Speaker
Description
Most of the methods used in the modelling of biomolecular systems rely on empirical parametrization and thus - at least indirectly - on some sort of training, limiting insights as well as applicability domain. A significant part of potential targets for drug design, like RNA or metalloproteins, are outside their usual applicability domain and require significant efforts of parametrization.
CCSD(T) is a generally applicable method, which is known to provide highly accurate results for all types of organic, main-group and transition metal-containing systems. The recently developed DLPNO-CCSD(T) method is an approximation to CCSD(T), providing similar accuracy at a significantly lower cost and scaling, and it is nowadays applied in routine calculations on systems with dozens to hundreds of atoms.

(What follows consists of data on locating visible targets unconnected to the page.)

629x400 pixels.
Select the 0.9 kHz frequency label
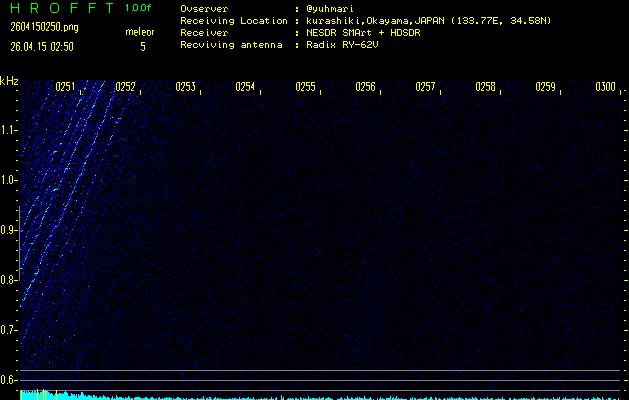pyautogui.click(x=9, y=229)
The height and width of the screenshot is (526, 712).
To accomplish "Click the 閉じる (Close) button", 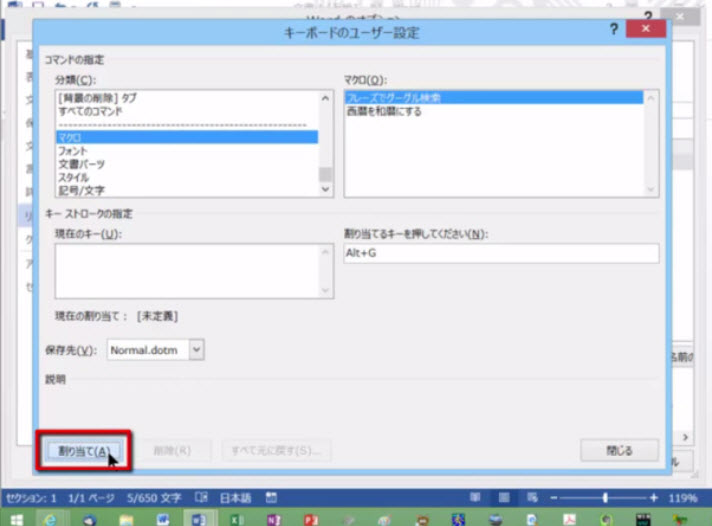I will click(x=619, y=450).
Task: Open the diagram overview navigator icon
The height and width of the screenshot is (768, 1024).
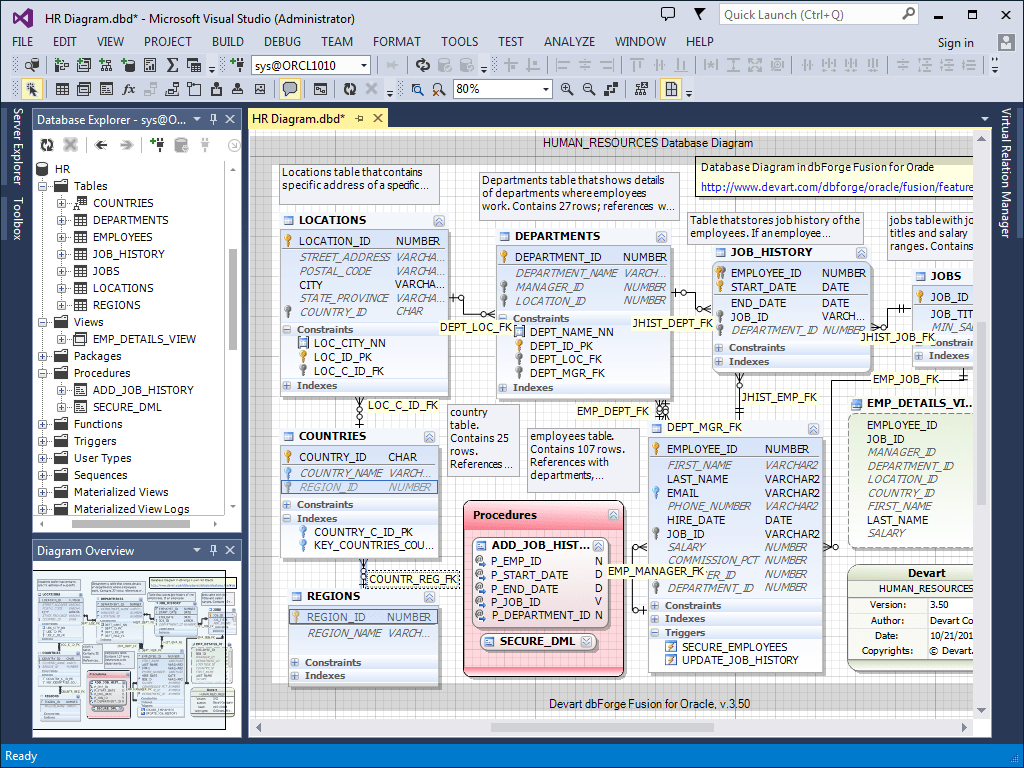Action: 641,88
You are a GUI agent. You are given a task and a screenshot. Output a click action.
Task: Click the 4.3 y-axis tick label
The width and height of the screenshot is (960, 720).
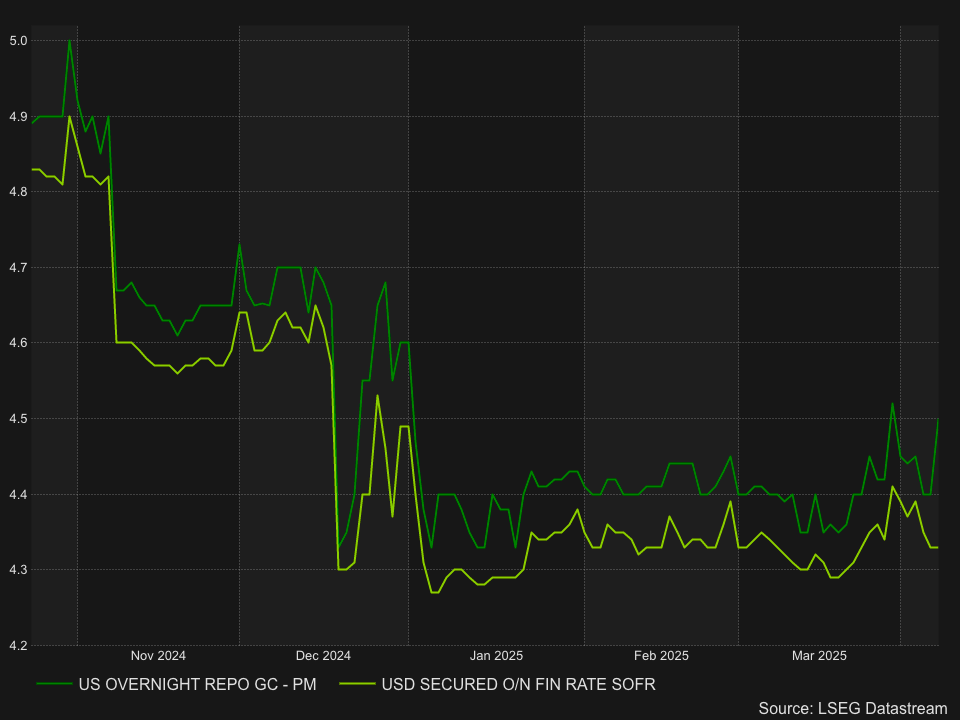(x=17, y=570)
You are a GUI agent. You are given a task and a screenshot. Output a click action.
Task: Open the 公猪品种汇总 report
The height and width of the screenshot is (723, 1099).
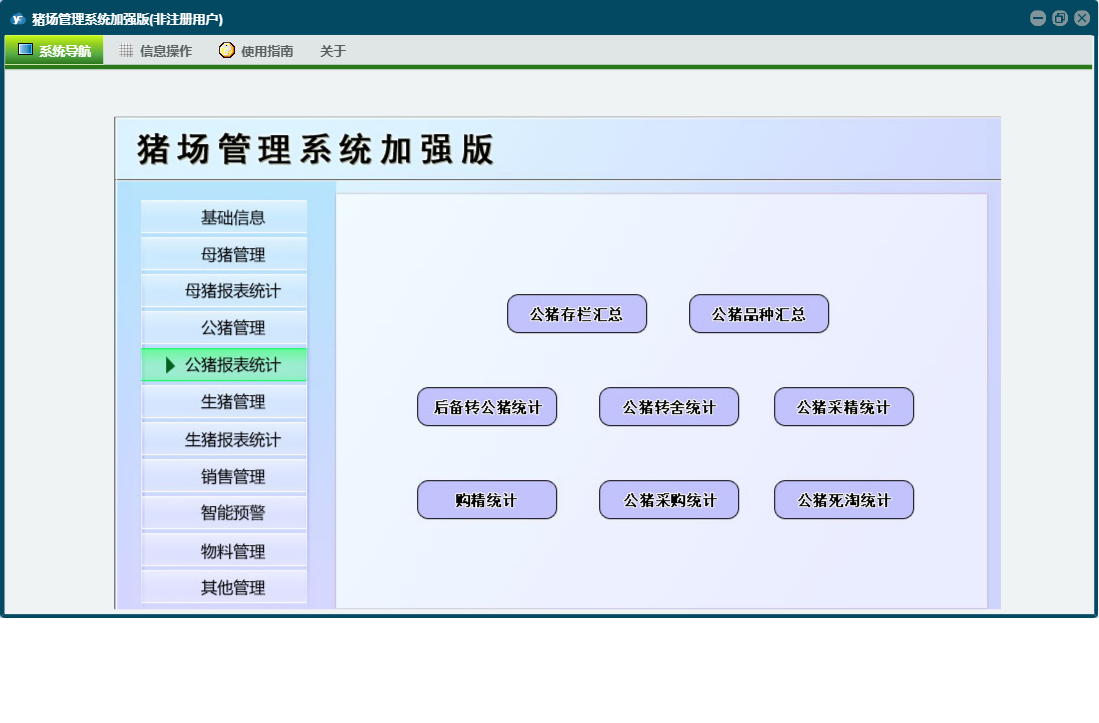point(759,314)
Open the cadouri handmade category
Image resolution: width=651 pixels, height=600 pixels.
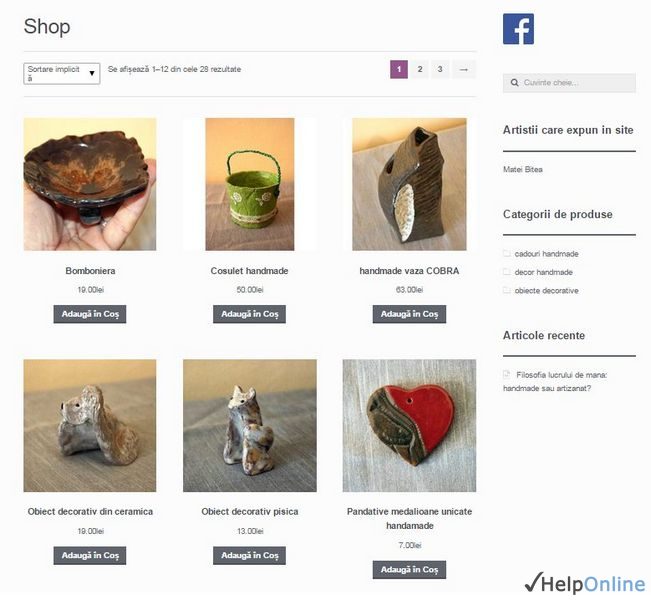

In this talk we present recent advances in the DLPNO-CCSD(T) method, which significantly improve its performance and accuracy, including e.g. extrapolation to the complete PNO space limit. We provide best practices for its application in real-life (bio)chemical applications. We show recent applications of the DLPNO-CCSD(T) method in biomolecular systems, including protein-ligand interactions as well RNA-ligand interactions. The computed accurate interaction energy can be decomposed into its components between different molecular fragments, and we show how this can be applied in deciphering key interactions between a ligand and its biomolecular target.